The shrill rhetoric and anti-American suspicions swirling among the tea-party, anti-incumbent, take-our-country-back political environment of 2010 has fumed to a boiling point in Salt Lake County, where a number of candidates will participate in a debate that has been planned for months in Holladay but lately has been cloaked in a Kafkaesque shadow.

The debate, to which 19 Salt Lake County candidates from the Republican, Democratic and Constitution parties have been invited, is being greeted with suspicion by several Democratic candidates because of the rhetoric coming from its sponsoring organization, the East Side Voter Forum, and the criminal background of one of that organization's founders.

In fact, retiring Rep. Phil Riesen, a Democrat, was scheduled to moderate the debate between the two candidates vying to replace him in his East Millcreek district — Democrat Patrice Arent and Republican Jason Epps — but recently backed out.

"I was concerned about what I perceived to be the partisan nature of this event and that one of the organizers, Dick Jones, is a convicted child sex abuser," Riesen said.

Indeed, Jones, a co-founder of the Holladay Republican Club and the East Side Voter Forum, was convicted of second-degree felony child sex abuse in 1990, spent five years at the Utah State Prison and spent another 10 years on probation. He is on the sex offender registry.

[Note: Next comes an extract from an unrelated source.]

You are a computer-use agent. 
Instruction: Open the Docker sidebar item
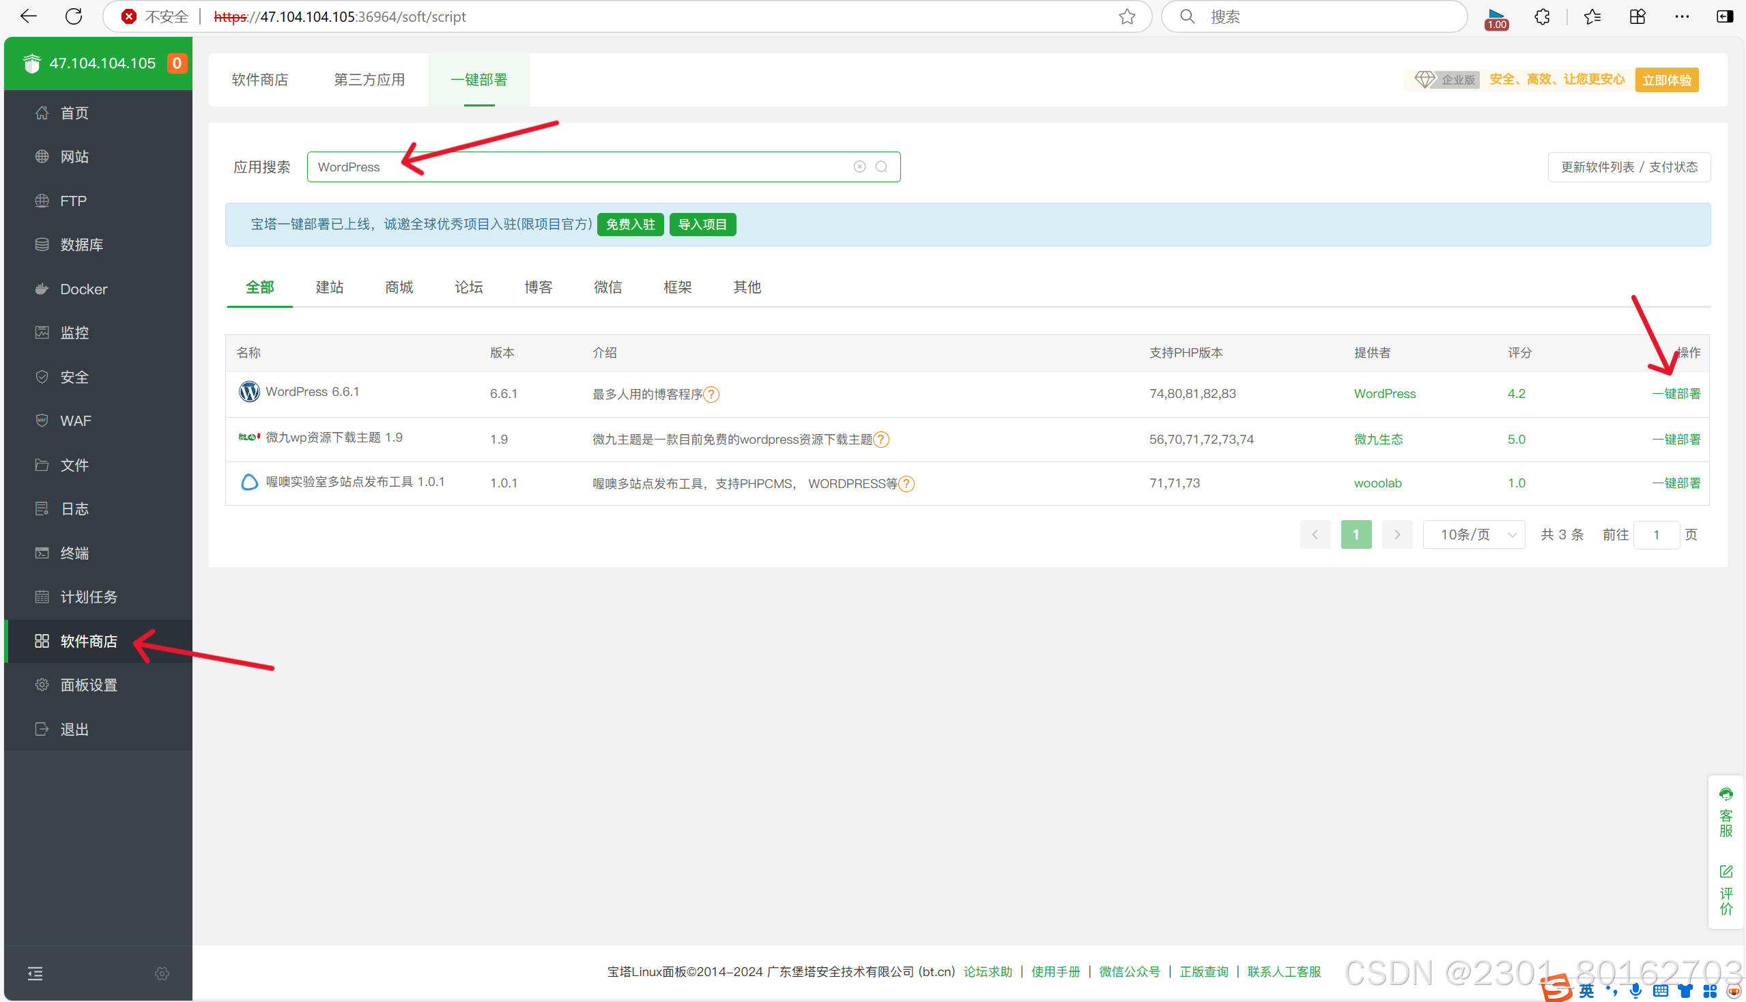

But he says Riesen erroneously implied his crime was recent, when it was "two decades ago," and that he since has been an active community organizer and advocate and has been a presenter at forums on how to prevent sex abuse. He says his past is being unfairly used to divert attention from the real issues, and he called Riesen "a bigot" for his views.

Democratic Reps. Marie Poulson, of Cottonwood Heights, and Laura Black, of Sandy, will be in Texas for an energy conference and will not attend the debate. Democratic District Attorney candidate Sim Gill also will be attending a different event and will be absent. Some of the Democrats believed e-mails sent by Jones urging them to attend the event appeared to be threatening, a claim Jones denies. He says he has just pointed out that they will be missing an opportunity to address their constituents and their opponents will be taking advantage of that opportunity.

Also, the invitation to the debate contains what some view as tea party rhetoric, with phrases such as "voters are angry this year because of government intrusions into their lives and how their tax money was given away …" and "government officials seem to take more and more control over the lives of responsible citizens."

Rep. Carol Spackman Moss, D-Holladay, says she will attend the debate, mostly to watch her back because she doesn't know what would be said about her in her absence.

Democrats also were concerned about the debate fliers being handed out at an LDS stake Labor Day breakfast last weekend, but Jones said there was nothing inappropriate about that because it is a nonpartisan event.

State Republican Chairman Dave Hansen says the East Side Voter Forum and the Holladay Republican Club are not affiliated with the official party and "we really have nothing to do with that."

Just another day in Utah politics, circa 2010.